Friday, December 12th, 2008...5:08 pm

How Technology WILL Impact the Future Classroom

Jump to Comments

Robin Fred
The Centers for Quality Teaching and Learning

(Dec. 12, 2008) - This morning’s meeting of the North Carolina Joint Legislative Technology Commissions in Raleigh was indeed what state school board chairman Howard Lee called a “fantastically informative experience.”  The snapshots of progress in increasing the effective use of educational technology were dizzying to someone who views student engagement as the key to student achievement.

Rep. Joe Tolson - a longtime legislative champion of instructional technology -  set the stage.  He told the movers and shakers who had gathered to hear the state technology progress report that the challenge at hand is “providing tools so our students can be competitive in a global economy.”

Governor-Elect Beverly Perdue says she believes in technology as a critical tool for 21st Century learning, and it will be a key focus for her administration.  “This is all about North Carolina’s success in 10 or 20 years,” she told the gathering, adding that with it, “we can inspire and motivate all or most of our kids… and keep North Carolina competitive in a global economy.”

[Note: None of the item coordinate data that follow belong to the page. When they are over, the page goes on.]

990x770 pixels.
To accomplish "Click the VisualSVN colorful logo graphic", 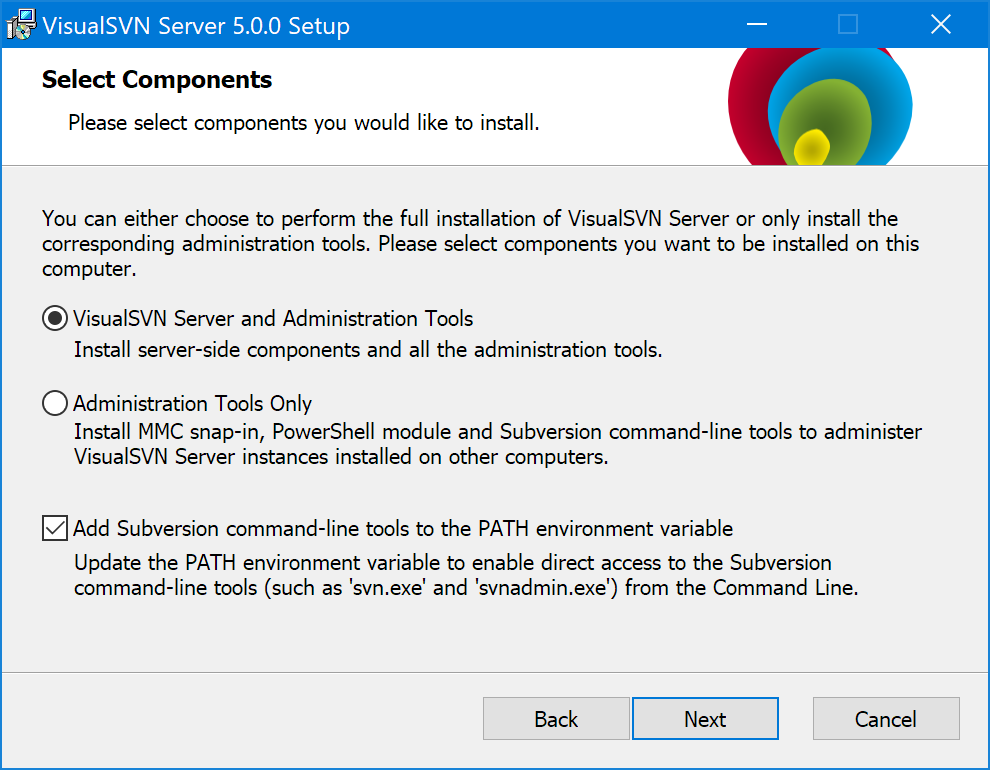I will tap(818, 107).
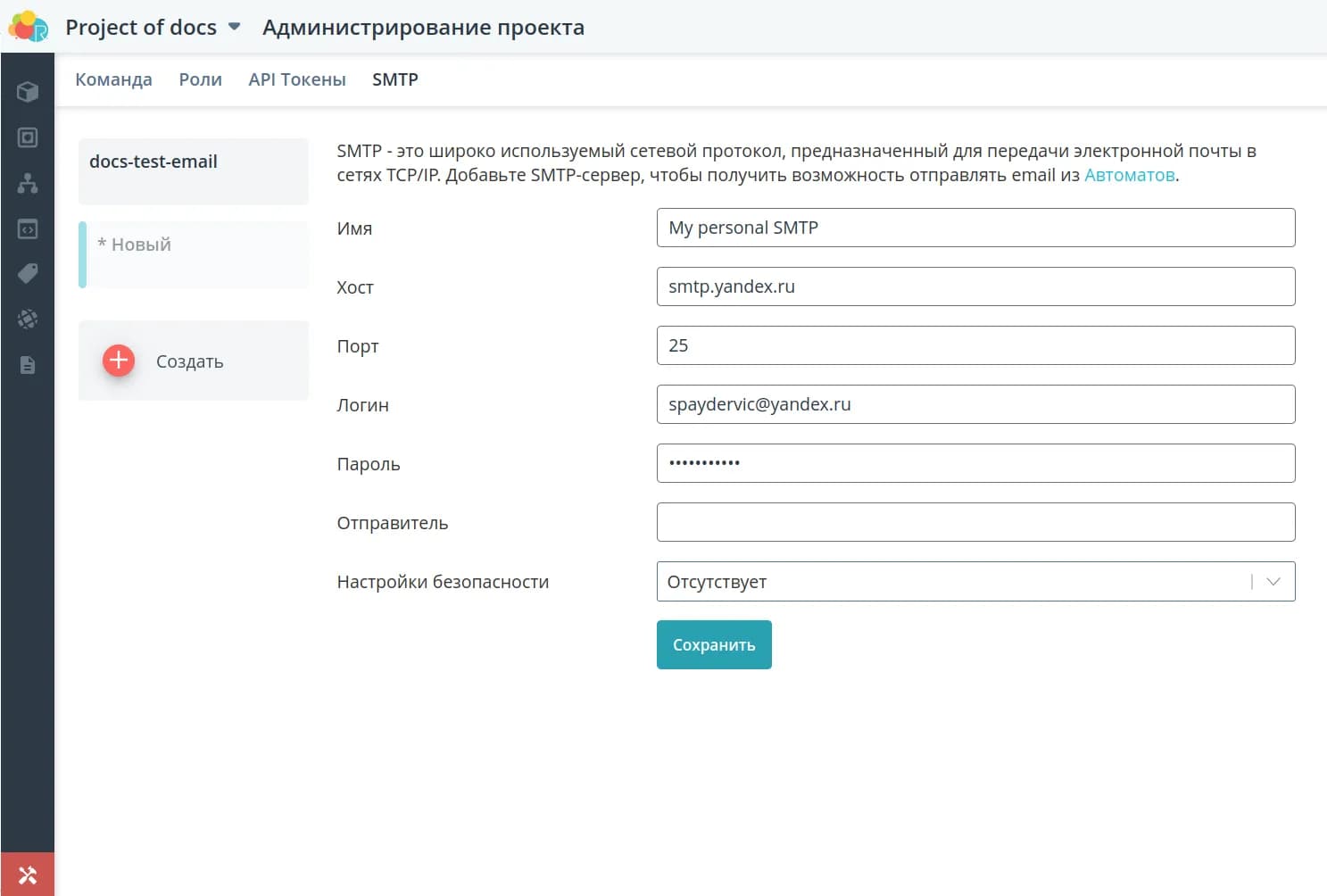Click the red tools icon at sidebar bottom

pos(28,875)
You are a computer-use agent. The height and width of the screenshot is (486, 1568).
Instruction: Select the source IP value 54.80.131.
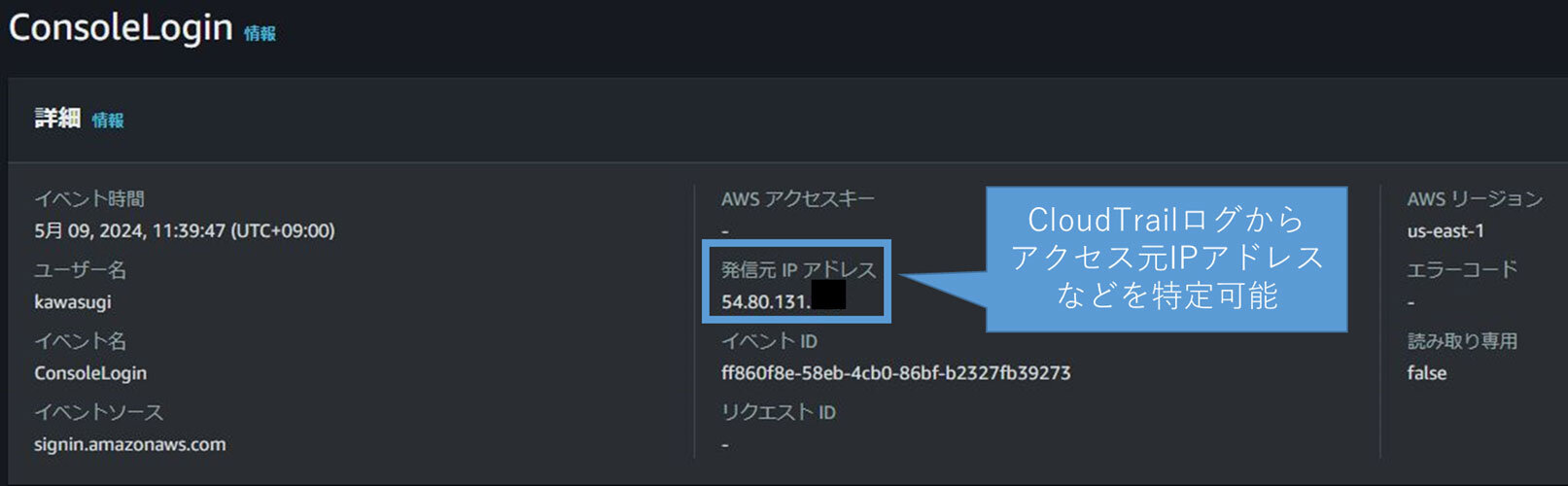point(765,302)
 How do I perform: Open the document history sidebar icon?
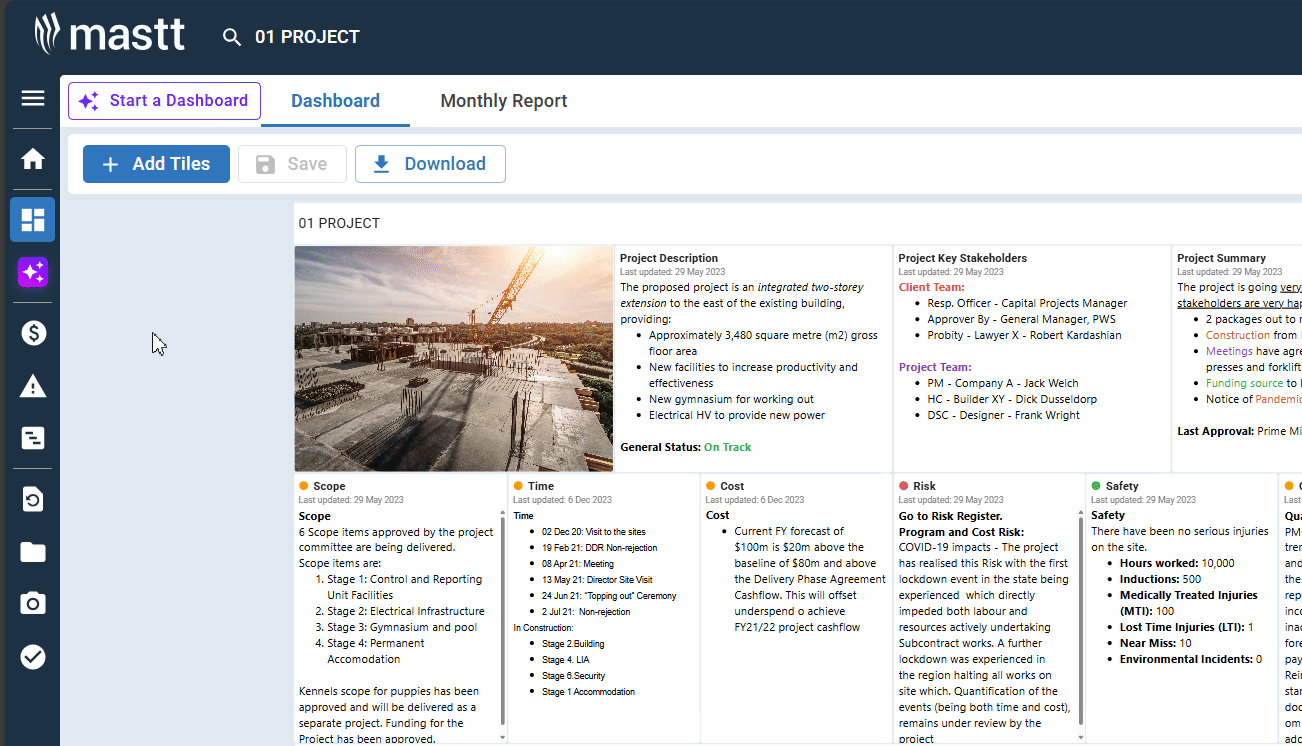(x=33, y=499)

And without it?  “If we don’t teach our students with technology, how in the world can they adapt to the workforce?”

SAS President and CEO Jim Goodnight also made an appearance to talk about technology’s importance in the modern classroom in light of the fact that today’s kids use it all the time outside school.  “We ask (students) to literally slow down when they enter the classroom,” he said.  “Technology empowers teachers and engaging students in their learning.”

Goodnight touted the state’s 1:1 Computing Initiative, noting that after one year the dropout rate at pilot school Hunt High dropped by 42%.  SAS is putting its money where its mouth is, so to speak.  Goodnight announced to the group that the company is making its “Curriculum Pathways” program open free of charge to teachers and students across the United States.

Author Michael Horn (Disrupting Class: Student-Centric Education is the Future) delivered the keynote with a presentation that took a cutting-edge business theory and applied it to education.  His ideas rate a separate blog entry.  But in a nutshell, Horn contends that technology combined with a strong educational strategy offers a way to move from a “monolithic, factory-based model that doesn’t reflect the way we learn” to a modular and customizable approach that is truly student-centered.

The impact of technology on education hasn’t been easy to illustrate because too often the approach is to put computers in a classroom and hope simply doing that will make a difference.  The need for a better strategy was a common theme as other presenters talked about the transformation that’s now underway in many schools thanks to improving technology and smarter strategies.

Much of the improvement can be credited to better bandwidth, and MCNC’s North Carolina Research and Education Network has dramatically expanded that across North Carolina this year.  When 2008 began, only a handful of school districts were actively impacted by that effort to provide affordable high-speed connections to schools.  Now, 100 districts are connected, and MCNC President Joe Freddoso says almost all will be on the network within months.

Other highlights:

  • Students at the host Centennial Middle School greeted participants with demonstrations of how they use technology.  One group of students I spoke with showed how they used Google tools and video cameras to track wildlife habits around the school.  A pair of 13-year-olds showed me the robot they’d built and programmed, and one showed a game she had created using a free online tool called Scratch from MIT.  Too bad all schools can’t offer those types of learning experiences.
  • Howard Lee noted that in Greene County - a small, rural, poor district - the graduation rate has skyrocketed from 24% to 82% since the district began using more computers a decade ago.
  • Bryan Setser of the NC Virtual Public School showed cutting edge tools that bring the virtual world so many students these days are comfortable with (think Club Penguin but with a focus on curriculum).
  • Angela Quick of NCDPI spoke of blending the physical world and the virtual world through collaborative tools. These tools have been around a while but are suddenly more viable not only because the tools themselves are getting better, but because the bandwidth in schools is finally catching up (there’s that connectivity project again…).
  • A Chapel Hill principal appeared via webcam and Wimba Classroom to talk about technology as a tool - using what’s increasingly available to support what’s happening in the brick and mortar structure. “It’s a way to go from ‘well-managed classrooms’ to ‘highly engaged students.’”

Michael Horn ended the meeting on a similar note, saying his book is called “Disrupting Class” rather than “Disrupting Schools” because he believes schools will continue to play a central role in spite of the use of online learning in home school and other environments.  But he anticipates schools becoming portals for guided instruction rather than the structured environment that’s prevalent today.

If he’s right, that means an ever-changing role for teachers, and an ongoing need for professional development and administrative support.  But in my mind, the result is not a world that is less dependent on teachers… quite the opposite in fact.

After the meeting State Superintendent of Public Instruction June Atkinson told me just a few years ago she had teachers tell her that they feared increased use of computers would mean we’d need fewer teachers.  In reality, we should be able to offer our students more opportunities through the wise development and use of tech tools.  But great teachers who know how to use those tools to guide and inspire students will always be the key to making that work.